La pandemia ha sido otro episodio conmemorado en estos días. Ricardo Cayuela nos ha recordado todo lo que convendría analizar de aquellos días («Dejemos de lado…») pero, de nuevo, hemos asistido a la búsqueda de argumentos que puedan arrojarse a la cabeza del adversario. Al mismo tiempo que el Gobierno establecía una acrítica celebración oficial («El día que empezamos a vencer»), una Comisión Ciudadana por la Verdad (¿?) publicaba una investigación sobre los muertos en residencias… exclusivamente de la Comunidad de Madrid.

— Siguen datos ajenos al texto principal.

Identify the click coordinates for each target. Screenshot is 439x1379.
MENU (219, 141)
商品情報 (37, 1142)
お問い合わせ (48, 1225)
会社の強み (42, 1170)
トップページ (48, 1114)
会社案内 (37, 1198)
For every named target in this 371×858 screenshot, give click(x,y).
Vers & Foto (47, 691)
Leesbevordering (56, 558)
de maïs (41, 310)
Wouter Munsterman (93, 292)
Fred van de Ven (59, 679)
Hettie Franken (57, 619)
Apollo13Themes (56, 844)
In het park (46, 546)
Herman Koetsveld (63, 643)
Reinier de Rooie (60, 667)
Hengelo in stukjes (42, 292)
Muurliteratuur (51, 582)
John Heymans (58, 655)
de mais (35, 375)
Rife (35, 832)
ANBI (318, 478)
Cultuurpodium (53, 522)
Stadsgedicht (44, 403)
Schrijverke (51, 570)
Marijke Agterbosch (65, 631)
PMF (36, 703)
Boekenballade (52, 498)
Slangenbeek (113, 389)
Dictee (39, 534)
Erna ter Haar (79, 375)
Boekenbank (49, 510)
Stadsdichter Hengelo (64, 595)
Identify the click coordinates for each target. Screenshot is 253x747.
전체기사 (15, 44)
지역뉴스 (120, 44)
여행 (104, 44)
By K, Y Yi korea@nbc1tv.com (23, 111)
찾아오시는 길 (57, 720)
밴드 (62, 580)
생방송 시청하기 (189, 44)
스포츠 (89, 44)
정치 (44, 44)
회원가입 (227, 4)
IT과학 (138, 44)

Esta semana se celebra también la I Asamblea de Sumar. En la ponencia política propuesta no se han resistido a incluir su propia narrativa histórica. Leída, parece que el «proceso de escucha» de Sumar hubiera empezado con Francisco Largo Caballero. Comienza con una frase tan ingeniosa como mal escrita y ferozmente populista: «La historia contemporánea de España es la historia de la disputa entre los privilegios de los menos y la libertad de las más». No se priven de leerla varias veces, captarán mejor la profundidad del despropósito semántico y sintáctico.

«La versión de los hechos que fija la ley de amnistía es tan atenuada que es como si nunca hubieran existido»

A partir de ahí eligen tres, y sólo tres, episodios («tres momentos constituyentes») que, según Yolanda Díaz y los suyos, articularían la Historia de España. En primer lugar, la II República, «un horizonte de esperanza para las mayorías desposeídas». En segundo, la Transición, «momento de revolución pasiva en el que (…) los sectores populares tienen una presencia subalterna». Y, por último, la Crisis de 2008, «la comprobación de la indisimulada sumisión de los representantes públicos a los poderes económicos». Tres momentos que preparan para un cuarto y definitivo (© Cuarta Transformación de Andrés Manuel López Obrador) a saber, el momento de Sumar. La ilusión de un nuevo tiempo reserva al mesías el privilegio del advenimiento.

También la recién aprobada Ley de Amnistía es una suerte damnnatio memoriae. Se ha prestado mucha atención a la eliminación de la pena (indultos), a la de los delitos (amnistía) pero no tanto a la eliminación del episodio en sí. La versión de los hechos que fija la ley es tan atenuada («movilizaciones intensas», «tensión institucional») que es como si nunca hubieran existido ¿se imaginan que lo mismo sucediera respecto a la toma del Capitolio por aquellos cafres azuzados por Trump? El procés como desafío anticonstitucional, como un «golpe de Estado posmoderno» desaparece de nuestro pasado, un poco como Fernando VII hizo con la Constitución de Cádiz, «como si no hubiesen pasado jamás tales actos y se quitasen de en medio del tiempo».

Decía Ramón Gómez de la Serna que «lo bueno del pasado es que todo estaba a mitad de precio». Y tenía razón. Nada cuesta luchar las batallas del pasado, mucho menos engorrosas que las del presente o que aquellas que nos traerá el futuro. Tomar de allí lo que en ese momento convenga, eliminar lo que no, y construir con sus piezas una oportuna narrativa capaz de legitimar el presente. Aunque sea un presente tan desquiciado como el nuestro.